The computer camera should be set at eye level for best eye contact. If you are using a phone, you should place it in a supported horizontal position at eye level or use a tripod if possible. It is advisable to make a test call to a friend to check software functionality, camera placement, lighting and sound quality.
Eye contact and body language
Although the interview is not face-to-face, certain body language messages are conveyed. It is a good idea to observe posture, eye contact, tone of voice, facial expressions and gestures. Dress neatly for job interviews, so dress neatly for a remote interview. You can communicate motivation and a positive attitude remotely.
Also pay attention to clear articulation and speaking rate. Excessive accompanying the interviewer when speaking aloud should be avoided or at least done silently by nodding, otherwise it will interrupt the interviewer's speech. Remember that in case of technical difficulties, the interviewer may still be able to see and/or hear you, so do not lose your temper or use too strong language.
Progress and questions
For an interview, it is important that you can open and close the microphone and video connection without any problems and that you know how to send and receive texts and files. Have a glass of water handy and make sure your application letter and CV are ready to hand, in an easy-to-read format. As in a normal job interview, you will want to prepare with questions and you may be asked questions while the other person is talking. To do this, you can have a pen and paper ready so that there is no distracting noise when you use them. You can also tap the phone silently to take notes, but there is a risk that the interviewer will see the phone and think you are using it for something other than taking notes. Writing on paper may be visible during the remote call, but try to maintain eye contact with the interviewer.

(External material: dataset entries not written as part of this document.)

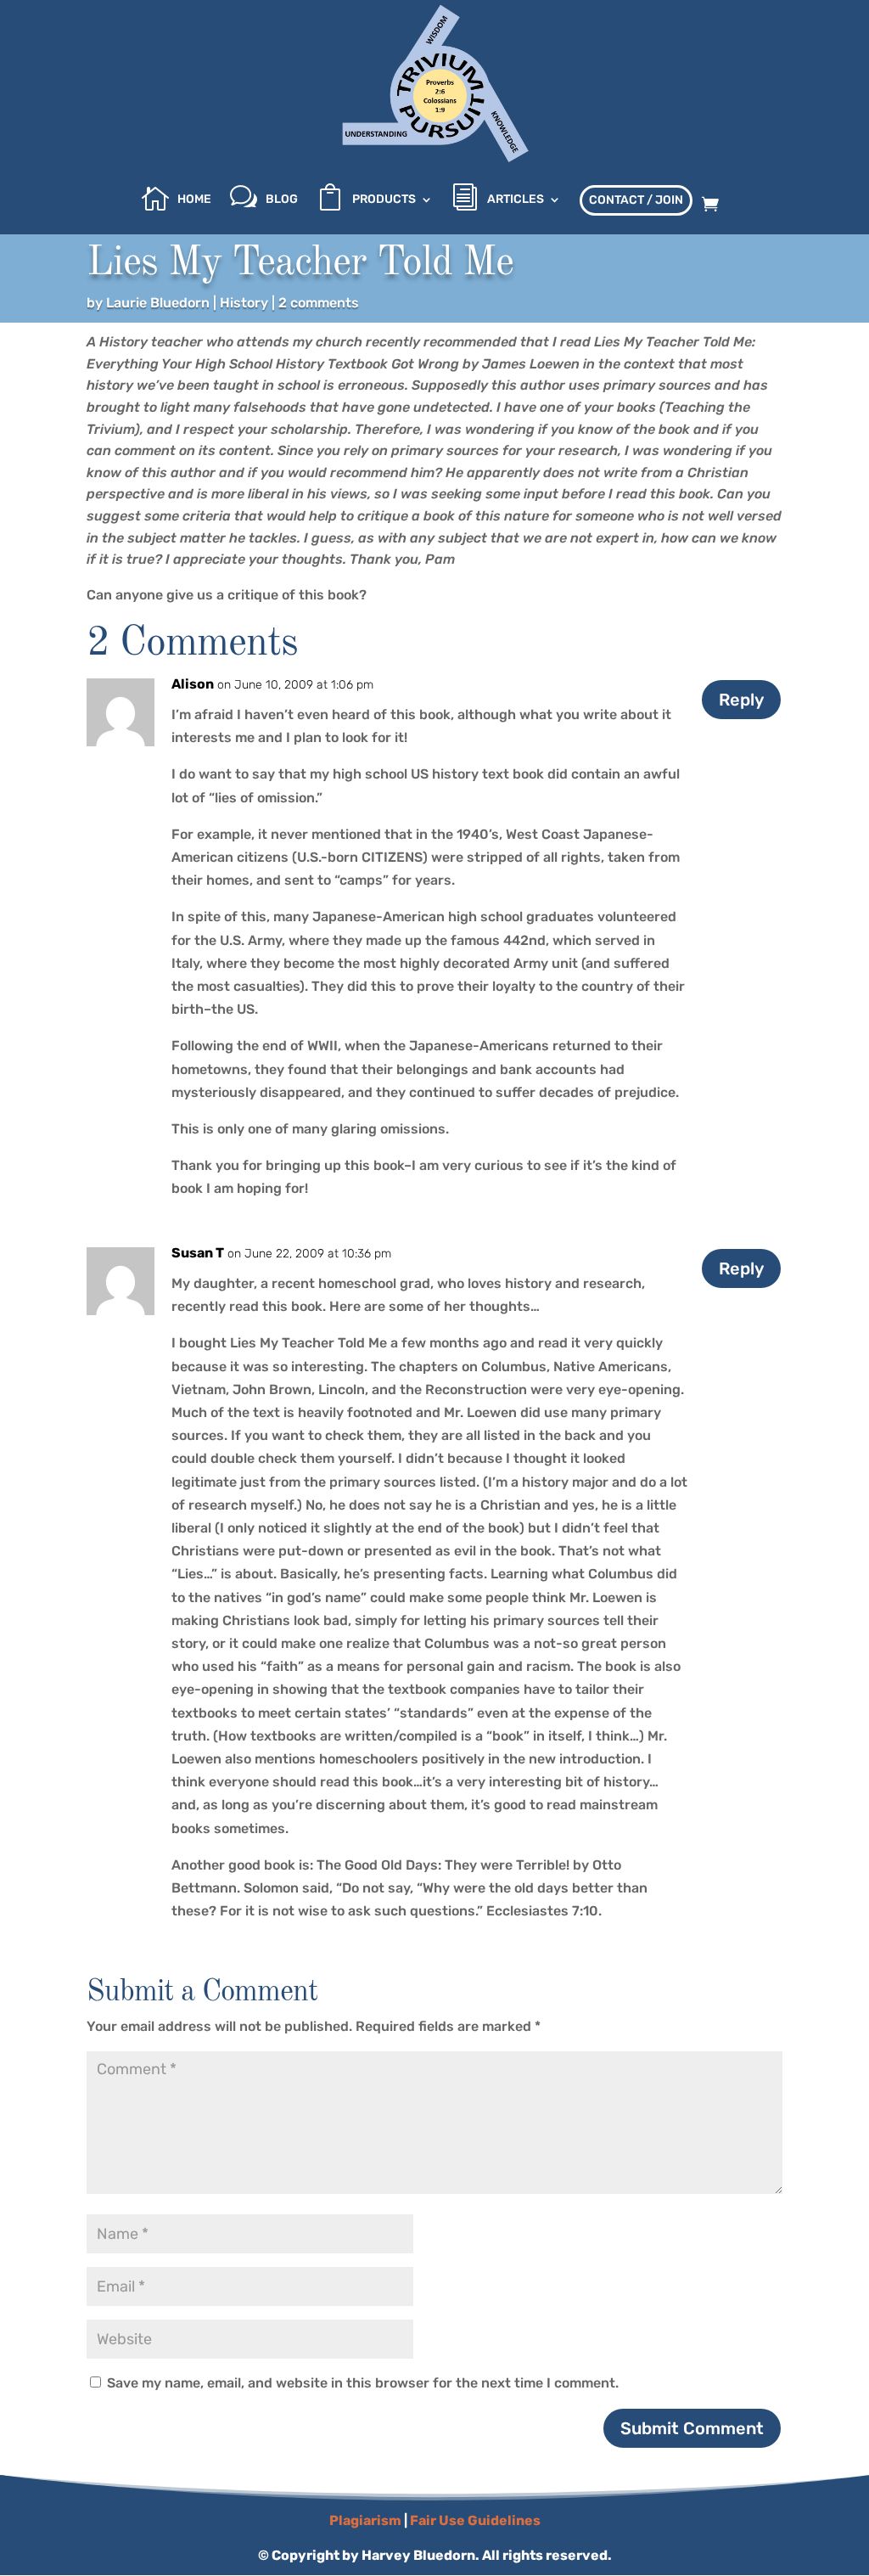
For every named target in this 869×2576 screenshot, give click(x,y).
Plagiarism (365, 2520)
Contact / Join (636, 200)
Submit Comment (692, 2428)
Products (384, 200)
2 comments (318, 303)
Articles (515, 200)
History (244, 303)
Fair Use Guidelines (475, 2520)
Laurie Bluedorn (158, 303)
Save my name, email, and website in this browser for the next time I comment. (363, 2383)
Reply (741, 699)
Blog (282, 200)
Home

Usually, at the beginning of a remote interview, the interviewer will tell you how the interview will proceed and when you can ask them questions. Questions are generally asked after the interviewer has told you about the job, the company, the job description and interviewed you. Remote interviews can sometimes have a more relaxed atmosphere and you can ask questions as they come up – but don't interrupt or talk over each other. Often people pause during their speech, you can politely ask your questions at this time.
There's no need to be nervous about a remote interview, as you'll be in your own comfortable environment. When you're in a good mood, it will come across in the interview. Before the interview, boost your mood by listening to your favorite music, dancing, doing a few push-ups or anything else that makes you feel good and confident.